Gastrosocopy

What is a gastroscopy?

A gastroscopy is a procedure used to inspect the oesophagus (food pipe or gullet), stomach and duodenum (first section of the small bowel). It is performed using a long flexible tube (gastroscope) that has a light and camera on the end. Gastroscopy is used to both diagnose and on occasion treat conditions of the oesophagus, stomach and duodenum. During the procedure the gastroenterologist may take biopsies, which can then be inspected under a microscope by an expert pathologist.

What is the reason for having a gastroscopy?

Gastroscopy is used in diagnosing patients who are experiencing upper abdominal pain, heartburn/reflux, gastrointestinal bleeding, iron deficiency, unexplained nausea, vomiting or loss of weight. It is also used for the diagnosis and monitoring of coeliac disease and Barrett’s oesophagus.

Are there alternatives to gastroscopy?

Gastroscopy is the best way to visualise the inside of the upper gastrointestinal tract and is the main way for the gastroenterologist to take tissue samples. There are some other tests which can assist in assessing the anatomy and function of the upper gastrointestinal tract and abdomen including:

  • CT scan: This is an imaging technique that will inspect the whole abdomen and look at the organs of interest.
  • Ultrasound: This is commonly used to investigate the liver, gallbladder, abdominal vessels and more recently small intestine.
  • Manometry: This is used in patients having swallowing difficulties and will assess the changing pressures and movements of the oesophagus.
  • Barium swallow: This involves taking a series of consecutive X-rays after the patient has swallowed some contrast (dye). It can provide some information about the structure and function of the oesophagus.

What preparation is required prior to the procedure?

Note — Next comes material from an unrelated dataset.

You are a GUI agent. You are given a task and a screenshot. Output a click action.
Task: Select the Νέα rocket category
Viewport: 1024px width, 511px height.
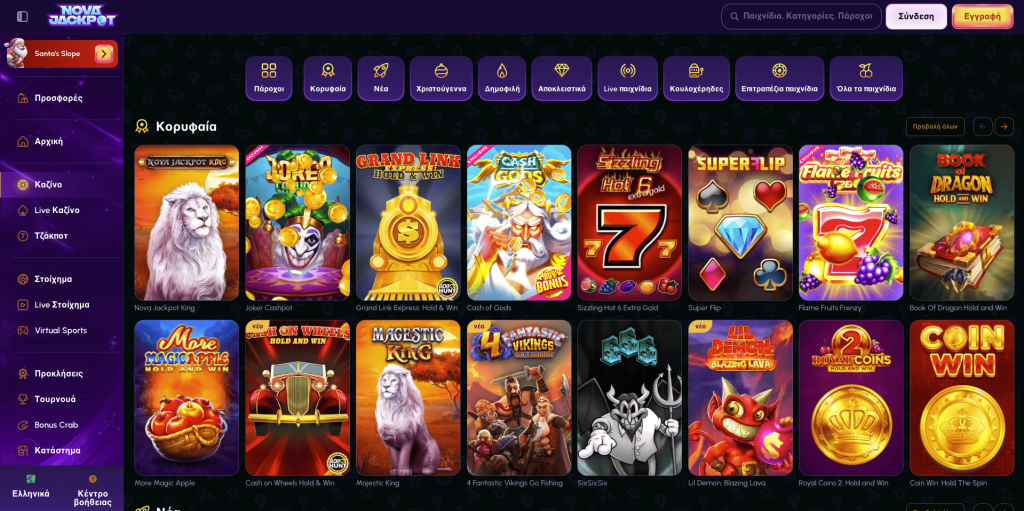(381, 78)
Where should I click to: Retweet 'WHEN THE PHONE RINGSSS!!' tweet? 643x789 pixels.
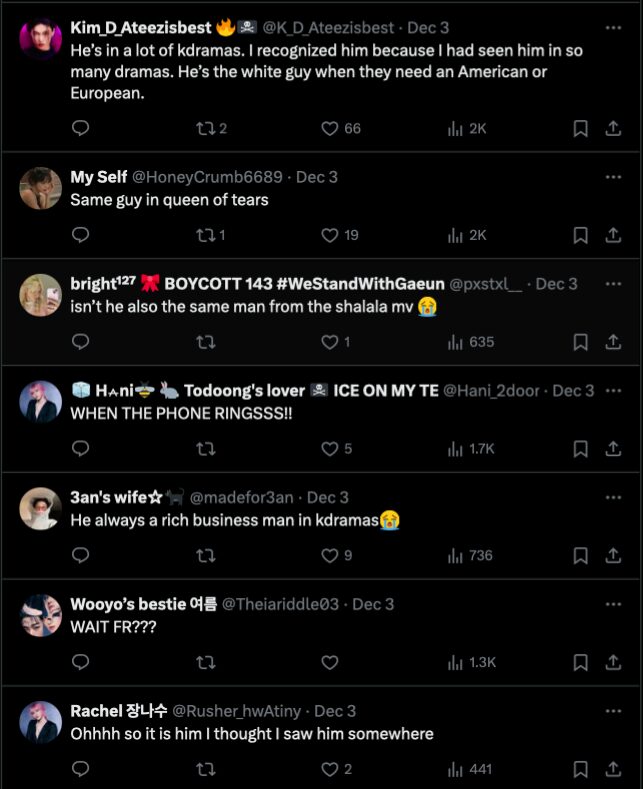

You will need to fast for 6 hours prior to the procedure. This will ensure your stomach is empty and able to be fully visualized. While this generally means  nothing to eat or drink during this period, there will be some instances where you will be advised to take some of your important medications with a small sip of water.  Please read the instructions carefully.

Preparation instructions

What are the risks of gastroscopy?

Gastroscopy is generally a very safe and well tolerated procedure.
Major complications are extremely rare, but can include:

  • Upper abdominal perforation: Approximate rate of 1 in 10000. This involves a hole in the stomach or oesophagus and can sometimes be repaired at the time of the procedure or may require surgery.
  • Bleeding: Approximate rate of 1:500 This can occur from a biopsy or polyp removal. It will generally resolve spontaneously but very rarely may require hospitalization.
  • Damage to teeth: Approximate rate of less than 1:500 (Please advise the gastroenterologist and anaesthetist if you have had any recent dental work including crowns or dental implants).
  • Aspiration: This is stomach fluid refluxing into the airways or lungs and is estimated to occur in 1% of cases. It is one of the major reasons for needing to be properly fasted.  If aspiration occurs you may require antibiotics or hospital admission.

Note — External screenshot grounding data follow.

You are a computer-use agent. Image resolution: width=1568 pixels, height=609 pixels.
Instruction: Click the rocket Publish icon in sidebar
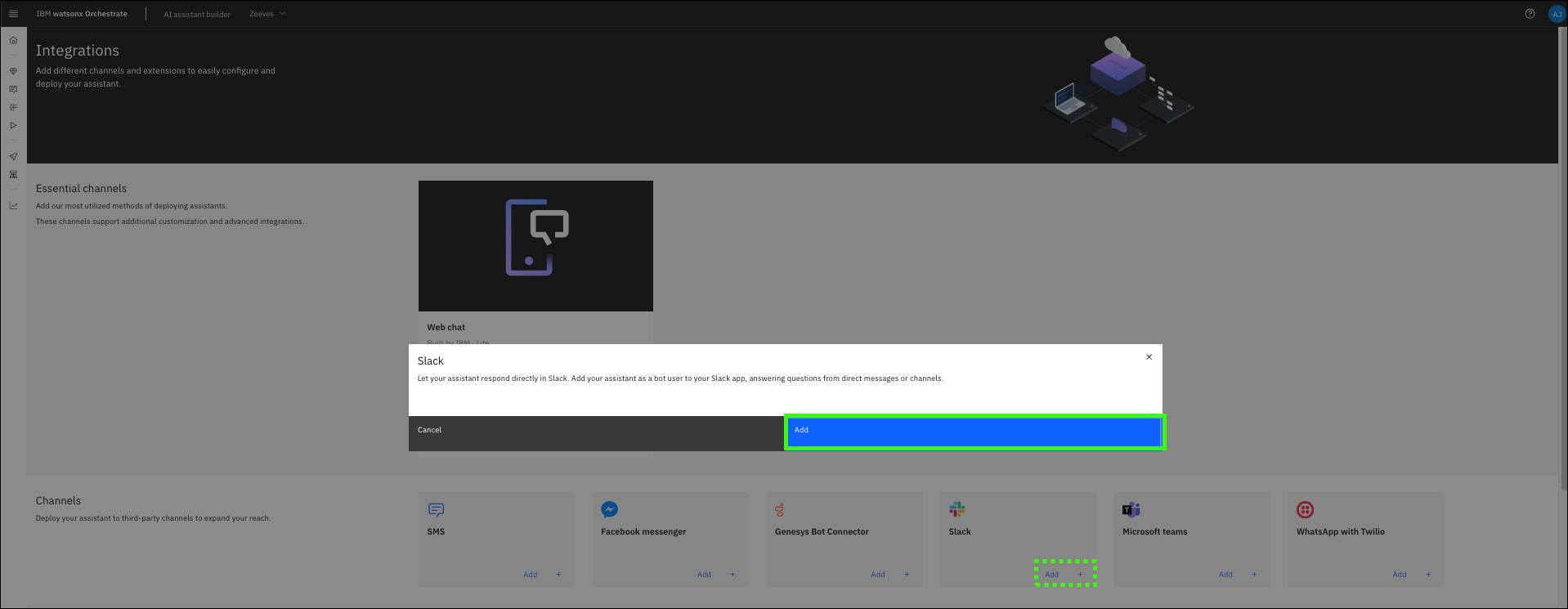(13, 156)
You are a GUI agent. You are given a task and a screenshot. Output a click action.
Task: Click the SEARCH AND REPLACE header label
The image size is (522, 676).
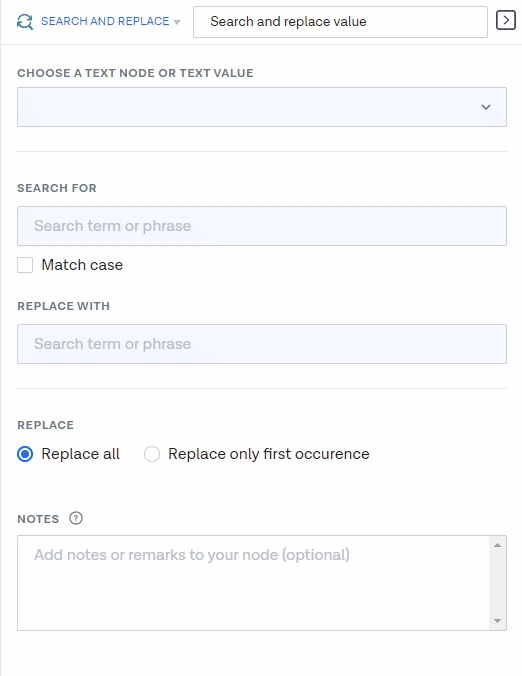coord(105,21)
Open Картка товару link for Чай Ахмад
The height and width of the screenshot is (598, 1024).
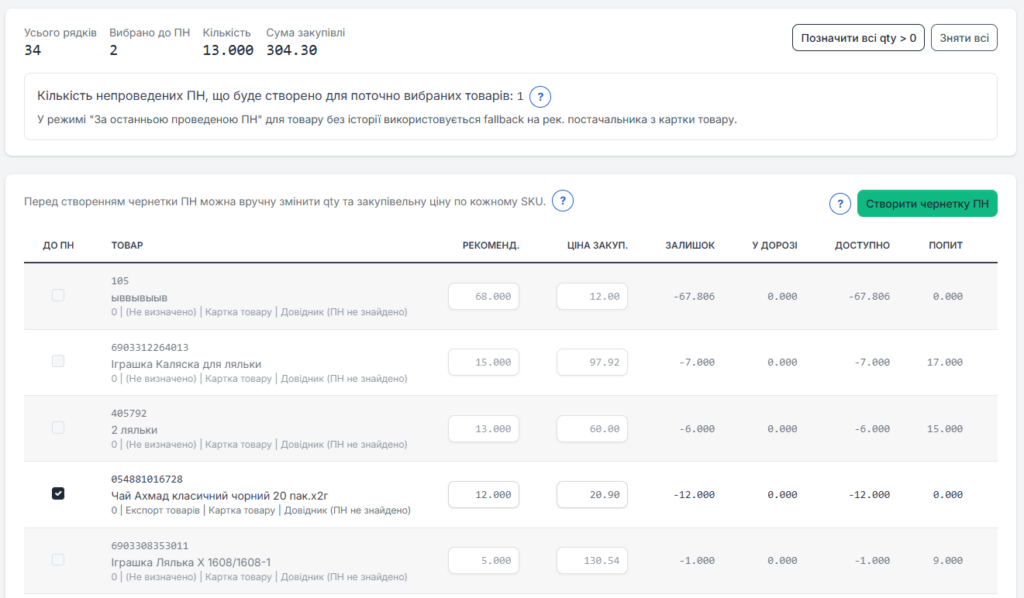click(240, 510)
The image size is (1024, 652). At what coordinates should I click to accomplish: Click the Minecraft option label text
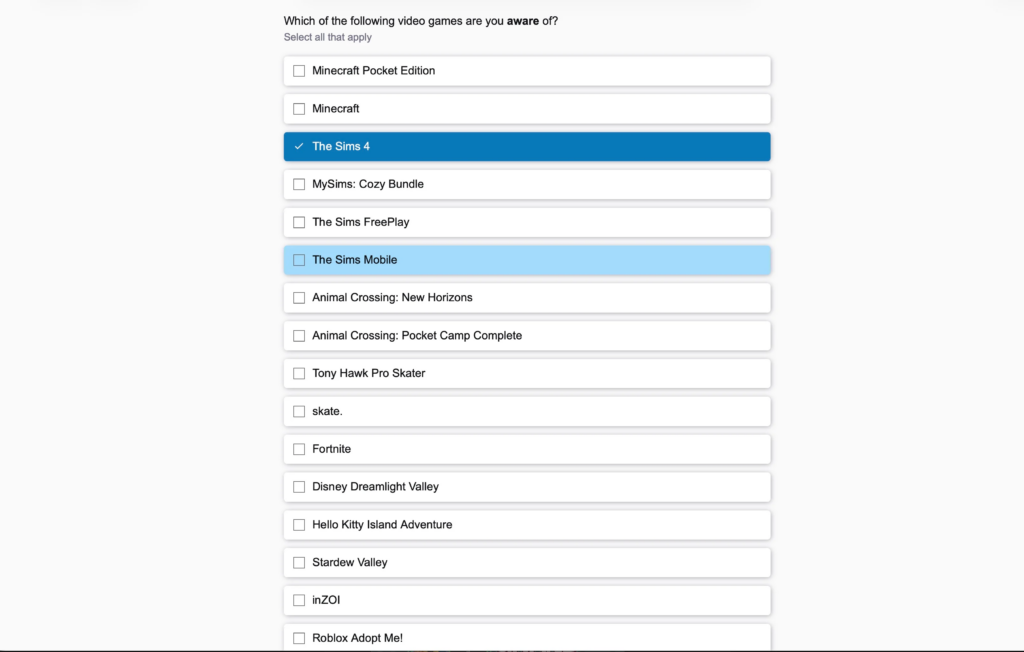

What do I do with my usual medications?

If you are taking any blood thinners including warfarin, clopidogrel (Isocover, Plavix), rivaroxaban (Xarelto), apixaban (Eliquis), dabigatran (Pradaxa) or ticagrelor (Brilinta) please let the staff at Yarra gastroenterology know at least 7 days prior to the procedure. It is also important to inform us if you are taking diabetic medications (including insulin) as the doses will need to be adjusted prior to the procedure.

Most regular medications can be taken with a sip of water early in the morning prior to the procedure.

What do I bring to the procedure?

Please bring a copy of your doctor’s referral, private health fund details and medicare card. Wear loose fitting clothing. You will be asked to change into a gown prior to the procedure. Please leave any valuables or jewelry at home.

What can I expect at the hospital before the procedure?

You will be met by both the anaesthetist and gastroenterologist prior to the procedure and will be asked some basic questions regarding your health and medications.

What happens during the procedure?

Your comfort and wellbeing will be monitored throughout. You will be lying on your side for the procedure and the anaesthetist will place a small cannula  in the back of your hand through which  a sedative will given. The gastroscope will be inserted through your mouth and then all the way through the oesophagus, stomach and into the beginning of the small intestine (duodenum). These areas will be thoroughly inspected and if necessary biopsies will be taken.  This whole process takes between 10-15 minutes.

What happens afterwards?

You will be monitored until you are awake and alert. The gastroenterologist will speak to you to explain the results. You will be given a light snack and water to drink. You may be slightly drowsy for a number of hours following the procedure due to the sedation. You will be able to leave approximately 1-2 hours after the procedure and will require a friend or family member to collect you. You are advised to not drive until the following day and also not operate heavy machinery for 24 hours. You can take your regular medicines following the procedure unless otherwise notified.